Habs’ Gutsy Team Effort Ties Up Series vs. Vegas

For the second straight game, the Montreal Canadiens came screaming out of the gates against the Vegas Golden Knights. They skated, pursued the puck and generated chances as though their lives depended on it. By the end of the opening frame, they owned 85.4% of the expected goals.

And for the second straight game, their opponent took over the remainder of the proceedings. Vegas’ push for a comeback resulted in two goals and a 59.2 xGF% over the next two periods.

Why don’t the Habs play with this fervor and purpose for a full 60 minutes?

It’s simple enough: They can’t. They don’t have the horses to run with the Golden Knights for three entire periods—let alone chase them.
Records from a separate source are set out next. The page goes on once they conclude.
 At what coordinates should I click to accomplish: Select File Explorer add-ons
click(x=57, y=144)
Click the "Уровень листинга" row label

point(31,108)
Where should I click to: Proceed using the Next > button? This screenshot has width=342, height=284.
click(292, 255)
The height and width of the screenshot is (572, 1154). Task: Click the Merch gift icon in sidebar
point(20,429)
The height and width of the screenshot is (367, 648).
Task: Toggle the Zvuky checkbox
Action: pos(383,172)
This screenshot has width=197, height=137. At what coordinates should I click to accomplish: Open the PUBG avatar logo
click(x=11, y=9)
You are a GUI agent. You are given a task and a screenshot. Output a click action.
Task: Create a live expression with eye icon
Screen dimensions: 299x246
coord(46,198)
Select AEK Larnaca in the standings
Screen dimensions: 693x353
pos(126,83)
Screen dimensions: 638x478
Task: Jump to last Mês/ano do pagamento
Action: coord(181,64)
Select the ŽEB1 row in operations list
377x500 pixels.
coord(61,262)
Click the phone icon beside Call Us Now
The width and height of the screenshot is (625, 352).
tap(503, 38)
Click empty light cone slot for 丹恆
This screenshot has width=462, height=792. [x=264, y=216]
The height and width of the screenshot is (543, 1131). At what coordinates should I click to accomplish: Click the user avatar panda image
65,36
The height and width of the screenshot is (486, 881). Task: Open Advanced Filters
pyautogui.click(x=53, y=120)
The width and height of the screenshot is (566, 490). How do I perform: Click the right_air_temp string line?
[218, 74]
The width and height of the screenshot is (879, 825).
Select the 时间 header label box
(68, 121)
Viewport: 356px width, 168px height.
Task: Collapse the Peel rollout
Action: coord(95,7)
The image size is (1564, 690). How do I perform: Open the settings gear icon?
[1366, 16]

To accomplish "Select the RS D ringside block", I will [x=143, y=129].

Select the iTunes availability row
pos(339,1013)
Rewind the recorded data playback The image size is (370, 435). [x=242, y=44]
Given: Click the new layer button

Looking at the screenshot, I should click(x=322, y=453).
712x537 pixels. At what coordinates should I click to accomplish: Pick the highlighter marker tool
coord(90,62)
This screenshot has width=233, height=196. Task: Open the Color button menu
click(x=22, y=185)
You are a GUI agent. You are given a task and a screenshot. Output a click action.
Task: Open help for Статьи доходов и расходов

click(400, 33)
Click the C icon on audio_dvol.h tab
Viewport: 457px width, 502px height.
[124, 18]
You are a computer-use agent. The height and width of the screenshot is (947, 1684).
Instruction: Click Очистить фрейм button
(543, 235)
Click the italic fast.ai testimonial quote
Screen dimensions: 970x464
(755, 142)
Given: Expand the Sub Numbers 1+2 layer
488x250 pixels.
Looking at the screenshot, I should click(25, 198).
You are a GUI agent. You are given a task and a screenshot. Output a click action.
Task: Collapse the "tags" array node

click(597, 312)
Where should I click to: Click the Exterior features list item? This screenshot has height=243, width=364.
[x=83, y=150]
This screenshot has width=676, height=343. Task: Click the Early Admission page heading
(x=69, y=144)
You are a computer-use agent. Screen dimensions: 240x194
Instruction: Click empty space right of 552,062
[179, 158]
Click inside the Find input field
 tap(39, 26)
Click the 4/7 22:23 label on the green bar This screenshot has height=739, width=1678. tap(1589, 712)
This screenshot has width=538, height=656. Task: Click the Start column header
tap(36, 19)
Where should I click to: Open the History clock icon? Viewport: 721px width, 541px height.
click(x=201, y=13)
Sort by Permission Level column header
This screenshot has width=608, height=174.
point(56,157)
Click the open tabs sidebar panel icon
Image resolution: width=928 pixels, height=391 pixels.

Trading blows as the game wears on is a recipe for disaster. As such, it’s imperative that they establish a lead in order to batten down the hatches and wind down the clock. They need to get out ahead. Dominique Ducharme’s club is now 9-1 in the playoffs when scoring first. When its opponent claims first blood, Montreal is 0-3.

The battle for the first goal is the war.

Unlike in Game 1 of this third-round matchup, however, their early charge yielded actual goals this time. Joel Armia’s opener was reminiscent of Golden Knights hockey, as Montreal pressured Vegas into submission, dominated in the trenches and ultimately pounced on a loose puck before Marc-Andre Fleury could recover:

By the time Paul Byron made it 3-0 on a breakaway, Vegas was already in the very position Montreal was hoping to avoid: desperately searching for offense at the expense of your defense. Granted, Fleury’s wild-man tactics didn’t help his team’s cause:

That was the eventual game-winner in a 3-2 white-knuckle Habs win—and it only happened because Montreal forced Vegas’ hand right from the drop of the puck.

From that goal onward, the Canadiens dug their heels in and did their best to slow down a hungry Vegas squad that now had to consider time as an additional foe. It wasn’t a brilliant showing by Montreal, but it got the job done. That has essentially defined this team throughout the playoffs. Across the lineup, the players are prepared to deliver the contributions required to prevail—whether it’s a block, a diving stick check, taking a hit to guarantee a clearance, etc.

There may not be a gutsier group left in the final four. They don’t possess the biggest names, they don’t play the sexiest brand of hockey and they’re only winning by a margin of 0.15 goals per game…but they’re winning all the same.

What else matters?

On Wednesday night, they roared out to a three-goal cushion and then flashed their fortitude and cohesion to survive Vegas’ onslaught. Pundits are quick to point to Carey Price (2.14 GAA, 93.0 SV%) as the engine behind the club’s success, but he didn’t exactly steal Game 2 for Montreal. He made the saves he needed to against an opponent that lacks pure marksmanship.

Though these are all solid stops, they aren’t jaw-dropping by any means:

In fairness, he did come up huge when Martinez snuck in through the backdoor to preserve the Habs’ 2-0 lead:

Beyond that sequence, however, the Golden Knights were limited to half-chances and contested shots. Even when DeBoer’s troops did reach higher-percentage areas, Montreal’s players held strong. Rather than hoping to carry the play, the Canadiens focused on matching Vegas’ urgency at the point of attack, consistently throwing their bodies in front of pucks and disrupting passing lanes:

No, it wasn’t pretty. Forget style points, though. This is the sort of effort that wins playoff games:

It doesn’t matter how far you bend if you never break. The Canadiens didn’t on Wednesday night, allowing them to escape with a 3-2 road win and a crucial split as the series shifts to Montreal.

From top to bottom, this roster has bought into the club’s philosophy. Young guns, former All-Stars, unheralded glue guys. They’ve all committed to do whatever it takes in service of the team—whatever it takes to get the first goal of the contest, then whatever it takes to make it count in the end.

The next challenge awaits in Game 3: Getting ahead in the series.